■ WORK ITEM
Among the entries below, please repeat exactly and only the lines from the line containing "EMPATİ: GÖZLEMLEDİĞİMİZ BİR" to the line containing "Edebiyat (982, 13)", both lines included.
-- PROVIDED DATA follows --
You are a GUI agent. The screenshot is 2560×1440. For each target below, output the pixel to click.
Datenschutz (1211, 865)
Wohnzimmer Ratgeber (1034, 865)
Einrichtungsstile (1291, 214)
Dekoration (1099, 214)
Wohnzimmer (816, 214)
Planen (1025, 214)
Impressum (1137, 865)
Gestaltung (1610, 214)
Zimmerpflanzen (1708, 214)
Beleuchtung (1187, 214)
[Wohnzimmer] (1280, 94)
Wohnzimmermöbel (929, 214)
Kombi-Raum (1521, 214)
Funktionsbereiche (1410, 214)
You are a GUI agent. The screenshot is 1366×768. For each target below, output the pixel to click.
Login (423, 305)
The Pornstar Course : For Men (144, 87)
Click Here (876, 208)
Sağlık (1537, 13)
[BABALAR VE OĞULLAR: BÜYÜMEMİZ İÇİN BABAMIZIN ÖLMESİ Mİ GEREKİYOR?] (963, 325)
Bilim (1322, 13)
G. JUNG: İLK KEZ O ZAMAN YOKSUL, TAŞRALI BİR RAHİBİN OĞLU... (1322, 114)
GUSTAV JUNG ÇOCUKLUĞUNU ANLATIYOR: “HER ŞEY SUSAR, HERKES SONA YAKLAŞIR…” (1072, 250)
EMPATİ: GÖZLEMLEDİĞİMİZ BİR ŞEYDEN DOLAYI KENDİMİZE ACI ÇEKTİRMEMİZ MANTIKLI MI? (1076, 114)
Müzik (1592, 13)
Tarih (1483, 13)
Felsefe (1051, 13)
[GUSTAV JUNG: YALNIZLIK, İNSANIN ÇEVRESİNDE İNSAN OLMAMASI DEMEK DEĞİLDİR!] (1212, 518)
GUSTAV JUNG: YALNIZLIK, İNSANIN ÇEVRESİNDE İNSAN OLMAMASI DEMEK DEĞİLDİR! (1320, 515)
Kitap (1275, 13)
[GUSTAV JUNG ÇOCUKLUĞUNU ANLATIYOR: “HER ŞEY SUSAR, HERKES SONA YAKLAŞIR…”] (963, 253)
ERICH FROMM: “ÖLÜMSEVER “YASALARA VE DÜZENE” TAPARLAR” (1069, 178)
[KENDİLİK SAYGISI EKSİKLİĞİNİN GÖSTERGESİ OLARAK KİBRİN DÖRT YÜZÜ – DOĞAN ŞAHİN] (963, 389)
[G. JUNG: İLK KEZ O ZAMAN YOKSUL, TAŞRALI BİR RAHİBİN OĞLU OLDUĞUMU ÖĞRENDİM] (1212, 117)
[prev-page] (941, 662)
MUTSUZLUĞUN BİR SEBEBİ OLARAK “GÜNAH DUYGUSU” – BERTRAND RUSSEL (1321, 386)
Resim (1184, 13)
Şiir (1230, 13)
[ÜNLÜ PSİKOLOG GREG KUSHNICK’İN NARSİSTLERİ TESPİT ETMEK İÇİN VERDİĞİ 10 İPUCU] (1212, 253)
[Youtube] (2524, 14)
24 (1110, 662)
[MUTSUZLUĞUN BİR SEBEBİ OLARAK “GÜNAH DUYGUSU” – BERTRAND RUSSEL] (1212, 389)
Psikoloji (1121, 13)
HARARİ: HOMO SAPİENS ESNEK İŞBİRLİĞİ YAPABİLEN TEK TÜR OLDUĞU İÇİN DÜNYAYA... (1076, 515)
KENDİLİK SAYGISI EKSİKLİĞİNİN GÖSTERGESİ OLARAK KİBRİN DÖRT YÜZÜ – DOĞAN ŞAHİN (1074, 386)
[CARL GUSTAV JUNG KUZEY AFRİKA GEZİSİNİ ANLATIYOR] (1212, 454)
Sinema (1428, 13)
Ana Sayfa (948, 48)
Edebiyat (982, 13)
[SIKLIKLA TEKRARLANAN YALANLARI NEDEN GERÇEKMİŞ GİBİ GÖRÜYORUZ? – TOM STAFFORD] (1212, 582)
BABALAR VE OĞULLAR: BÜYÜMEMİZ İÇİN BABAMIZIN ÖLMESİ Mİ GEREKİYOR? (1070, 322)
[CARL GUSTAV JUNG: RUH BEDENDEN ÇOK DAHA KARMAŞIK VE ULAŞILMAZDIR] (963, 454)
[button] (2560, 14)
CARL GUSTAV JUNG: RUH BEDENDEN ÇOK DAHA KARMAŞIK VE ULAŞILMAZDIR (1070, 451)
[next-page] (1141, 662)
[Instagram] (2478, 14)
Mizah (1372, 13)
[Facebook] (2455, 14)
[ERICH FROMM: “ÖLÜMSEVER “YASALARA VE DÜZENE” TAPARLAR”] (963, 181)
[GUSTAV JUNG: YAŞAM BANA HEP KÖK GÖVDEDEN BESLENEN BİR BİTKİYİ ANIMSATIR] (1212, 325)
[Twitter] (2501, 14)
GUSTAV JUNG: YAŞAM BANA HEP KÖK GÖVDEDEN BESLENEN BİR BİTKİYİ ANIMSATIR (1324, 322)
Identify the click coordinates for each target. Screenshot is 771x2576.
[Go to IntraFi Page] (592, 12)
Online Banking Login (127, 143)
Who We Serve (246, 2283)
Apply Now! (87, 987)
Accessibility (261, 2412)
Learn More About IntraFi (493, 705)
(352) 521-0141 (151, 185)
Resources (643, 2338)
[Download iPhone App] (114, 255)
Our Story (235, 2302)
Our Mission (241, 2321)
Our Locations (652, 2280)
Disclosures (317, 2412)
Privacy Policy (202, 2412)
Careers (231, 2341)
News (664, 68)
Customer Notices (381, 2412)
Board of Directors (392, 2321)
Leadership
-- PROVIDED DATA concluded --
■ OUTPUT
EMPATİ: GÖZLEMLEDİĞİMİZ BİR ŞEYDEN DOLAYI KENDİMİZE ACI ÇEKTİRMEMİZ MANTIKLI MI? (1076, 114)
Müzik (1592, 13)
Tarih (1483, 13)
Felsefe (1051, 13)
[GUSTAV JUNG: YALNIZLIK, İNSANIN ÇEVRESİNDE İNSAN OLMAMASI DEMEK DEĞİLDİR!] (1212, 518)
GUSTAV JUNG: YALNIZLIK, İNSANIN ÇEVRESİNDE İNSAN OLMAMASI DEMEK DEĞİLDİR! (1320, 515)
Kitap (1275, 13)
[GUSTAV JUNG ÇOCUKLUĞUNU ANLATIYOR: “HER ŞEY SUSAR, HERKES SONA YAKLAŞIR…”] (963, 253)
ERICH FROMM: “ÖLÜMSEVER “YASALARA VE DÜZENE” TAPARLAR” (1069, 178)
[KENDİLİK SAYGISI EKSİKLİĞİNİN GÖSTERGESİ OLARAK KİBRİN DÖRT YÜZÜ – DOĞAN ŞAHİN] (963, 389)
[G. JUNG: İLK KEZ O ZAMAN YOKSUL, TAŞRALI BİR RAHİBİN OĞLU OLDUĞUMU ÖĞRENDİM] (1212, 117)
[prev-page] (941, 662)
MUTSUZLUĞUN BİR SEBEBİ OLARAK “GÜNAH DUYGUSU” – BERTRAND RUSSEL (1321, 386)
Resim (1184, 13)
Şiir (1230, 13)
[ÜNLÜ PSİKOLOG GREG KUSHNICK’İN NARSİSTLERİ TESPİT ETMEK İÇİN VERDİĞİ 10 İPUCU] (1212, 253)
[Youtube] (2524, 14)
24 (1110, 662)
[MUTSUZLUĞUN BİR SEBEBİ OLARAK “GÜNAH DUYGUSU” – BERTRAND RUSSEL] (1212, 389)
Psikoloji (1121, 13)
HARARİ: HOMO SAPİENS ESNEK İŞBİRLİĞİ YAPABİLEN TEK TÜR OLDUĞU İÇİN DÜNYAYA... (1076, 515)
KENDİLİK SAYGISI EKSİKLİĞİNİN GÖSTERGESİ OLARAK KİBRİN DÖRT YÜZÜ – DOĞAN ŞAHİN (1074, 386)
[CARL GUSTAV JUNG KUZEY AFRİKA GEZİSİNİ ANLATIYOR] (1212, 454)
Sinema (1428, 13)
Ana Sayfa (948, 48)
Edebiyat (982, 13)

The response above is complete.